For the longest time, my heart longed for a Soviet winter. Now, it yearns for an Italian summer. I had always loved foggy days, and long, dark, lonely nights. Now, I want to experience a sunny summer day, with good company, with you!! I liked covering myself up with layers of clothes, hiding my skin… Now, I want the summer wind to graze my naked skin, my arms, my neck, my chest, and my entire body. I want your soft touches. I want to swim with you until we get too cold and shiver. I want to go through long summer days and get bored with you. Perhaps, an Italian summer, you, and all the bliss that comes with it, would suffice. It’d be enough. Enough to make it all worth it for me. I am not sure about how it’d turn out in reality though. I have only watched it in a movie. But I want to figure it out, figure out the truth, with you! For what it’s worth, I’m a daydreamer, and dreams are quite different from reality.

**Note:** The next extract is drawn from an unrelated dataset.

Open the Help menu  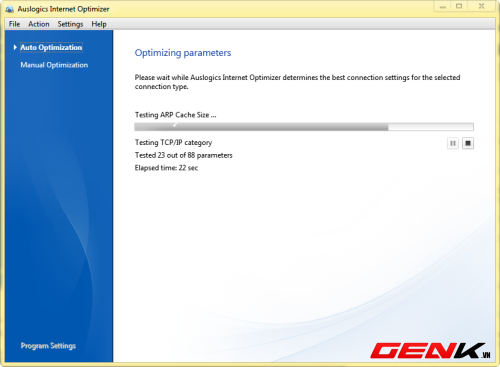coord(99,24)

You asked me about my biggest fear in life… Well, to answer that, it’s not being able to grow, change, or improve, as a human. I don’t ever want to stop growing. That’s what living means to me; change. People change, their beliefs change, their tastes change and so does the way they lead life. I loved Haruki yesterday, but today I don’t. It’s natural. If you expect me to keep loving Haruki, even after his failed attempts to justify pedophilia, you’d be stupid as fuck. Please don’t be stupid. Stupidity irritates me. It irks me to my core.
I think evolution is an integral part of nature. It’s inevitable. Never have a fixed mindset. I want you to believe in great things. Impossible ones. I want you to grow, daydream, and constantly improve with me! So, you tell me, would you be willing to do that?